Het lijkt erop dat cao-lonen in Nederland een forse sprong maken. Maar omdat ook de inflatie hard stijgt, levert dat werknemers per saldo weinig op in koopkracht.
De loonstijging in cao-afspraken is vorige maand op het hoogste niveau uitgekomen sinds de crisis ruim tien jaar terug. Volgens werkgeversorganisatie AWVN zijn in mei 24 cao’s afgesloten. Daarin werd gemiddeld een loonstijging overeengekomen van 2,96 procent, bevestigt een woordvoerder van AWVN na berichtgeving door De Telegraaf.
Onderstaande grafiek uit de cao-kijker van AWVN laat zien dat in het cao-seizoen van 2019 nieuwe cao’s structureel werken met een loonstijging van meer dan 2,5 procent.
Bij de overheid en in de zorg stijgen de cao-lonen het sterkst, in de landbouw is de toename relatief beperkt.
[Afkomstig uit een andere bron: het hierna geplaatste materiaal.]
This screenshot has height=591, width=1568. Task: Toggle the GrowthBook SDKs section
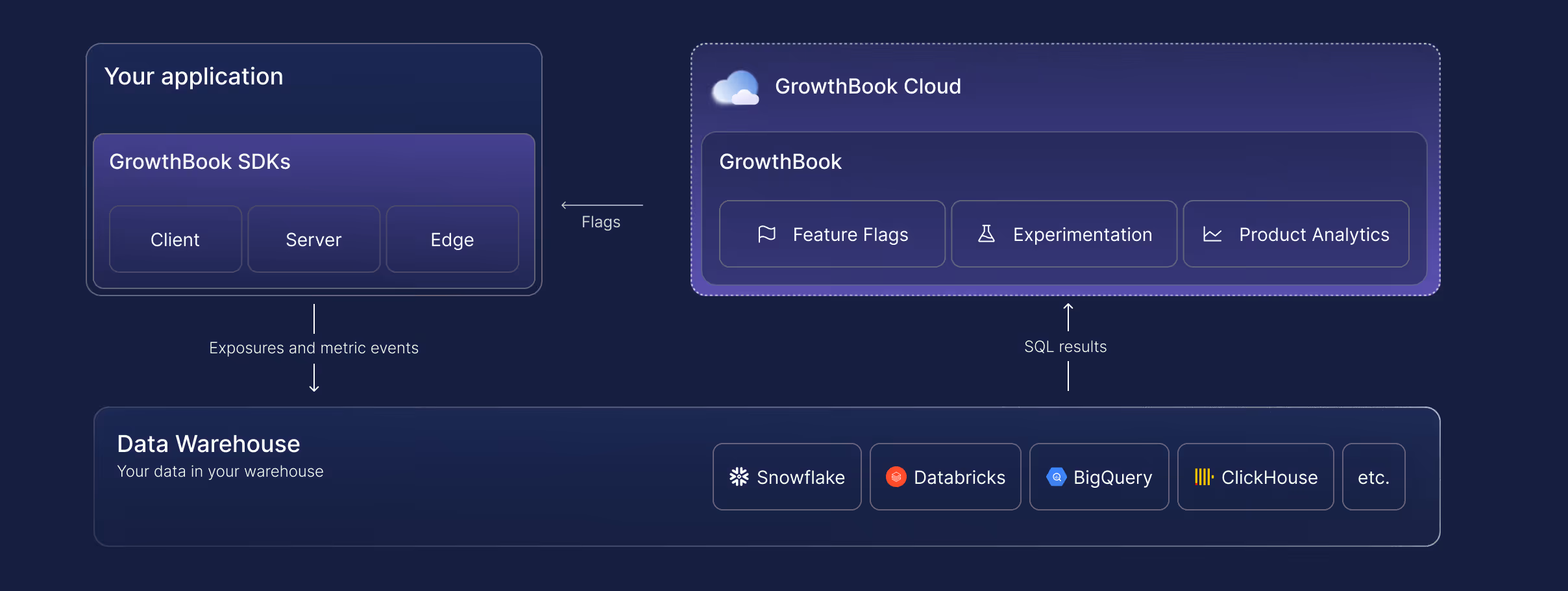click(199, 161)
De hoeveelheid cao’s die werkgevers met vakbonden overeenkomen, verschilt sterk van maand tot maand. Toch lijkt er de laatste tijd bij de afgesproken loonsverhoging duidelijk een stijgende trend waar te nemen. Volgens AWVN komt dat door de aangetrokken economie.
Overigens was de afgesproken loonstijging nog ver verwijderd van de looneis van vakbond FNV, die dit jaar bij onderhandelingen inzet op plussen van 5 procent. In een reactie op de AWVN-cijfers in De Telegraaf benadrukt cao-coördinator Zakaria Boufangacha van de FNV dat de bond hard voor de loonstijgingen moet strijden.
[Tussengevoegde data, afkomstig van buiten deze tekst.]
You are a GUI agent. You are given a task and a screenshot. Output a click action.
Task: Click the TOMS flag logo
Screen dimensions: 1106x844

"We hebben nog geen werkgever meegemaakt die uit zichzelf een eerlijke loonsverhoging bood. Verder zien we ook dat in sectoren waar het minimumloon wordt betaald, zoals in de horeca en distributiecentra, de lonen laag blijven en nauwelijks meestijgen met de prijzen."
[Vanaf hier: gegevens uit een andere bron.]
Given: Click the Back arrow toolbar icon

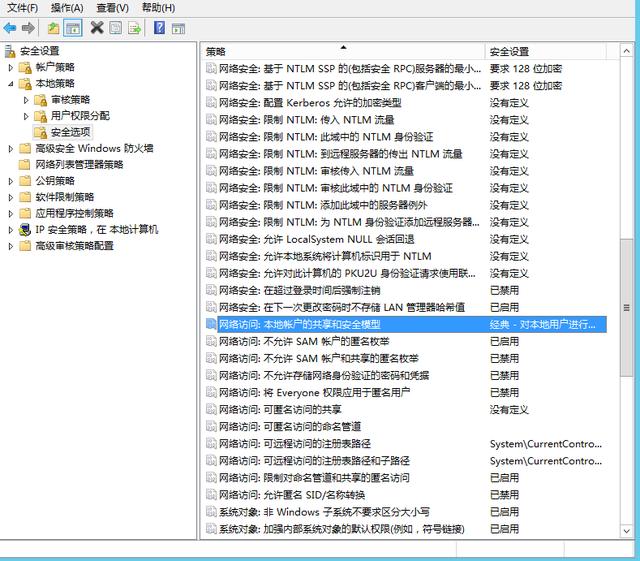Looking at the screenshot, I should [x=10, y=28].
Cao-lonen stijgen 3 procent... maar inflatie ook
Mede door de verhoging van het lag btw-tarief naar 9 procent begin dit jaar is de Nederlandse inflatie fors opgelopen. De gemiddelde prijsstijging van het mandje van goederen en diensten dat het Centraal Bureau voor de Statistiek bijhoudt, bedroeg in april 2,9 procent.
De inflatie ligt dus op hetzelfde niveau als de stijging van de cao-lonen, waardoor het koopkrachteffect van van de loongroei zeer gering is.